TASK – Copy out every record that follows, word for word.
SUPPLIED RECORDS START
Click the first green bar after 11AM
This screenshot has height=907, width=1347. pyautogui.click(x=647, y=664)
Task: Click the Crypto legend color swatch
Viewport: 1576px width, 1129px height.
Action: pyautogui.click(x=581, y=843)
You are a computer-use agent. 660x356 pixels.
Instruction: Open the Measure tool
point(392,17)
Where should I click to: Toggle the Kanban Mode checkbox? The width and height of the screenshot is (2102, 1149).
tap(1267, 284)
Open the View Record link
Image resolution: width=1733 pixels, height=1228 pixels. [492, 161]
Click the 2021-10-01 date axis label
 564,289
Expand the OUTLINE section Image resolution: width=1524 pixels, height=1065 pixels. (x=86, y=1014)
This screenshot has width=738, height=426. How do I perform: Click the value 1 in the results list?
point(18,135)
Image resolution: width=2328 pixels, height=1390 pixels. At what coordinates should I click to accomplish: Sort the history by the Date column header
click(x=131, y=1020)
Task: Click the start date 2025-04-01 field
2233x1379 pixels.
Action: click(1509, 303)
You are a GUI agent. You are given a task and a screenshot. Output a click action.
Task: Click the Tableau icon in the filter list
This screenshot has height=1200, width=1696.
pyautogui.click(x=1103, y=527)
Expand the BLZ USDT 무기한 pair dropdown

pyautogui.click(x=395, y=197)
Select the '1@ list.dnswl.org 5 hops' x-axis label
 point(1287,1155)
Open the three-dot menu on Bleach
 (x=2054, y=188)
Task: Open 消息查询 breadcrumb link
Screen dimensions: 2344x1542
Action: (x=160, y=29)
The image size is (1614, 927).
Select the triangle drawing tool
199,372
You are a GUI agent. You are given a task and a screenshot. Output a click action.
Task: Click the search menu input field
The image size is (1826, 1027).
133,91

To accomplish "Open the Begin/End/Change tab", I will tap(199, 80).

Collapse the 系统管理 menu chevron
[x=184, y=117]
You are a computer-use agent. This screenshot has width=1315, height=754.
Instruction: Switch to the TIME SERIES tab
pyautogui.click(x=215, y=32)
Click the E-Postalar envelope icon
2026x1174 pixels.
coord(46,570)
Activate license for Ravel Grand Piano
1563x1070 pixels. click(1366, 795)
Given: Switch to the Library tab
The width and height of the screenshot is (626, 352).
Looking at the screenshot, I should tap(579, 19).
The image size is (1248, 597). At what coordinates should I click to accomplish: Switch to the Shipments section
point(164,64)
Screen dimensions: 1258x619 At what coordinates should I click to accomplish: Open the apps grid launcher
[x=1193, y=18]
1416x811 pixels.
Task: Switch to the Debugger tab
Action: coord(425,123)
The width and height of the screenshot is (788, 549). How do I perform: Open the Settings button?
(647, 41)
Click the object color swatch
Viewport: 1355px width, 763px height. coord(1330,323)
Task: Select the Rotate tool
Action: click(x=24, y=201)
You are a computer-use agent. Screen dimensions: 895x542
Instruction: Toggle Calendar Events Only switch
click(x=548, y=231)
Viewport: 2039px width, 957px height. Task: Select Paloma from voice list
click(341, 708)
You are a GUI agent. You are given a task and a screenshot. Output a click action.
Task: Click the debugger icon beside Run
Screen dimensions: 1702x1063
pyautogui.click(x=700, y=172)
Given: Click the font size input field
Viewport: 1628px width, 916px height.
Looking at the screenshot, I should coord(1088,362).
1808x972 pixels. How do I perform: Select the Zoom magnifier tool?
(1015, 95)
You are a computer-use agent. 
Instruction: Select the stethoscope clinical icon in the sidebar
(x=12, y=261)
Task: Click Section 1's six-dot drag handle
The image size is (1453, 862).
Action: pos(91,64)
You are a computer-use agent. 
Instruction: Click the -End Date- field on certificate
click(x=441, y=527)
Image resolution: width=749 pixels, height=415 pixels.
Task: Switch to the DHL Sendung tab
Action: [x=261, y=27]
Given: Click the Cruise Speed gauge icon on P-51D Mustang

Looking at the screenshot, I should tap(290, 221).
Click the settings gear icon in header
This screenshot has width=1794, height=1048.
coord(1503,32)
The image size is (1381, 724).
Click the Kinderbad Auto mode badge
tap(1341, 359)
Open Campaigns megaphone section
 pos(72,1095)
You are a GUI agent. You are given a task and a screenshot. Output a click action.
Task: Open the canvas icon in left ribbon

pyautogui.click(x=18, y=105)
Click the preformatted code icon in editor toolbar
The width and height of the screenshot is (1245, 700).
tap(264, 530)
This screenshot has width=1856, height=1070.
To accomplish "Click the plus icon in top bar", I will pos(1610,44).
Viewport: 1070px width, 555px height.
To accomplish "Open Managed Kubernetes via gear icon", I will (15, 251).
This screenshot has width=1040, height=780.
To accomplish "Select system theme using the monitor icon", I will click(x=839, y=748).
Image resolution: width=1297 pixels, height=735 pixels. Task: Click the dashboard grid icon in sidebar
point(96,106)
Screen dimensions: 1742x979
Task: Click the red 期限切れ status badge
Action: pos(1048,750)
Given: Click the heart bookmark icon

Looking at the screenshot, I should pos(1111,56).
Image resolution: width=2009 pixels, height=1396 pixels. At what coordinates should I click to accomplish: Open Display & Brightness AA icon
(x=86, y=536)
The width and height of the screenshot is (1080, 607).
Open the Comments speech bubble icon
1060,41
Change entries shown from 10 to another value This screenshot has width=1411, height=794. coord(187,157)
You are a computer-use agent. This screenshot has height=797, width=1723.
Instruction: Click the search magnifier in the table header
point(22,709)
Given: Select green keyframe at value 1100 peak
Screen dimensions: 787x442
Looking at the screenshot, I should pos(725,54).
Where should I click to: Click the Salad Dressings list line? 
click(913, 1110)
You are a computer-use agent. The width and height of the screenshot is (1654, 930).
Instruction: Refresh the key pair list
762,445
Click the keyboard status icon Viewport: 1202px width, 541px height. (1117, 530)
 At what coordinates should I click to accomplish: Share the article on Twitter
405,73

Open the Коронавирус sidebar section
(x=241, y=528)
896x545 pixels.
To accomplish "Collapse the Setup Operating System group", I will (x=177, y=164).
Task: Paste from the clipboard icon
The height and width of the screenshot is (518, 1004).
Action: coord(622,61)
SUPPLIED RECORDS END
EXERCISE RESPONSE –
Click the first green bar after 11AM
This screenshot has height=907, width=1347. pyautogui.click(x=647, y=664)
Task: Click the Crypto legend color swatch
Viewport: 1576px width, 1129px height.
Action: pyautogui.click(x=581, y=843)
You are a computer-use agent. 660x356 pixels.
Instruction: Open the Measure tool
point(392,17)
Where should I click to: Toggle the Kanban Mode checkbox? The width and height of the screenshot is (2102, 1149).
tap(1267, 284)
Open the View Record link
Image resolution: width=1733 pixels, height=1228 pixels. [492, 161]
Click the 2021-10-01 date axis label
 564,289
Expand the OUTLINE section Image resolution: width=1524 pixels, height=1065 pixels. (x=86, y=1014)
This screenshot has width=738, height=426. How do I perform: Click the value 1 in the results list?
point(18,135)
Image resolution: width=2328 pixels, height=1390 pixels. At what coordinates should I click to accomplish: Sort the history by the Date column header
click(x=131, y=1020)
Task: Click the start date 2025-04-01 field
2233x1379 pixels.
Action: click(1509, 303)
You are a GUI agent. You are given a task and a screenshot. Output a click action.
Task: Click the Tableau icon in the filter list
This screenshot has height=1200, width=1696.
pyautogui.click(x=1103, y=527)
Expand the BLZ USDT 무기한 pair dropdown

pyautogui.click(x=395, y=197)
Select the '1@ list.dnswl.org 5 hops' x-axis label
 point(1287,1155)
Open the three-dot menu on Bleach
 (x=2054, y=188)
Task: Open 消息查询 breadcrumb link
Screen dimensions: 2344x1542
Action: (x=160, y=29)
The image size is (1614, 927).
Select the triangle drawing tool
199,372
You are a GUI agent. You are given a task and a screenshot. Output a click action.
Task: Click the search menu input field
The image size is (1826, 1027).
133,91

To accomplish "Open the Begin/End/Change tab", I will tap(199, 80).

Collapse the 系统管理 menu chevron
[x=184, y=117]
You are a computer-use agent. This screenshot has width=1315, height=754.
Instruction: Switch to the TIME SERIES tab
pyautogui.click(x=215, y=32)
Click the E-Postalar envelope icon
2026x1174 pixels.
coord(46,570)
Activate license for Ravel Grand Piano
1563x1070 pixels. click(1366, 795)
Given: Switch to the Library tab
The width and height of the screenshot is (626, 352).
Looking at the screenshot, I should tap(579, 19).
The image size is (1248, 597). At what coordinates should I click to accomplish: Switch to the Shipments section
point(164,64)
Screen dimensions: 1258x619 At what coordinates should I click to accomplish: Open the apps grid launcher
[x=1193, y=18]
1416x811 pixels.
Task: Switch to the Debugger tab
Action: coord(425,123)
The width and height of the screenshot is (788, 549). How do I perform: Open the Settings button?
(647, 41)
Click the object color swatch
Viewport: 1355px width, 763px height. coord(1330,323)
Task: Select the Rotate tool
Action: click(x=24, y=201)
You are a computer-use agent. Screen dimensions: 895x542
Instruction: Toggle Calendar Events Only switch
click(x=548, y=231)
Viewport: 2039px width, 957px height. Task: Select Paloma from voice list
click(341, 708)
You are a GUI agent. You are given a task and a screenshot. Output a click action.
Task: Click the debugger icon beside Run
Screen dimensions: 1702x1063
pyautogui.click(x=700, y=172)
Given: Click the font size input field
Viewport: 1628px width, 916px height.
Looking at the screenshot, I should coord(1088,362).
1808x972 pixels. How do I perform: Select the Zoom magnifier tool?
(1015, 95)
You are a computer-use agent. 
Instruction: Select the stethoscope clinical icon in the sidebar
(x=12, y=261)
Task: Click Section 1's six-dot drag handle
The image size is (1453, 862).
Action: pos(91,64)
You are a computer-use agent. 
Instruction: Click the -End Date- field on certificate
click(x=441, y=527)
Image resolution: width=749 pixels, height=415 pixels.
Task: Switch to the DHL Sendung tab
Action: [x=261, y=27]
Given: Click the Cruise Speed gauge icon on P-51D Mustang

Looking at the screenshot, I should tap(290, 221).
Click the settings gear icon in header
This screenshot has width=1794, height=1048.
coord(1503,32)
The image size is (1381, 724).
Click the Kinderbad Auto mode badge
tap(1341, 359)
Open Campaigns megaphone section
 pos(72,1095)
You are a GUI agent. You are given a task and a screenshot. Output a click action.
Task: Open the canvas icon in left ribbon

pyautogui.click(x=18, y=105)
Click the preformatted code icon in editor toolbar
The width and height of the screenshot is (1245, 700).
tap(264, 530)
This screenshot has width=1856, height=1070.
To accomplish "Click the plus icon in top bar", I will pos(1610,44).
Viewport: 1070px width, 555px height.
To accomplish "Open Managed Kubernetes via gear icon", I will (15, 251).
This screenshot has width=1040, height=780.
To accomplish "Select system theme using the monitor icon", I will click(x=839, y=748).
Image resolution: width=1297 pixels, height=735 pixels. Task: Click the dashboard grid icon in sidebar
point(96,106)
Screen dimensions: 1742x979
Task: Click the red 期限切れ status badge
Action: pos(1048,750)
Given: Click the heart bookmark icon

Looking at the screenshot, I should pos(1111,56).
Image resolution: width=2009 pixels, height=1396 pixels. At what coordinates should I click to accomplish: Open Display & Brightness AA icon
(x=86, y=536)
The width and height of the screenshot is (1080, 607).
Open the Comments speech bubble icon
1060,41
Change entries shown from 10 to another value This screenshot has width=1411, height=794. coord(187,157)
You are a computer-use agent. This screenshot has height=797, width=1723.
Instruction: Click the search magnifier in the table header
point(22,709)
Given: Select green keyframe at value 1100 peak
Screen dimensions: 787x442
Looking at the screenshot, I should pos(725,54).
Where should I click to: Click the Salad Dressings list line? 
click(913, 1110)
You are a computer-use agent. The width and height of the screenshot is (1654, 930).
Instruction: Refresh the key pair list
762,445
Click the keyboard status icon Viewport: 1202px width, 541px height. (1117, 530)
 At what coordinates should I click to accomplish: Share the article on Twitter
405,73

Open the Коронавирус sidebar section
(x=241, y=528)
896x545 pixels.
To accomplish "Collapse the Setup Operating System group", I will (x=177, y=164).
Task: Paste from the clipboard icon
The height and width of the screenshot is (518, 1004).
Action: coord(622,61)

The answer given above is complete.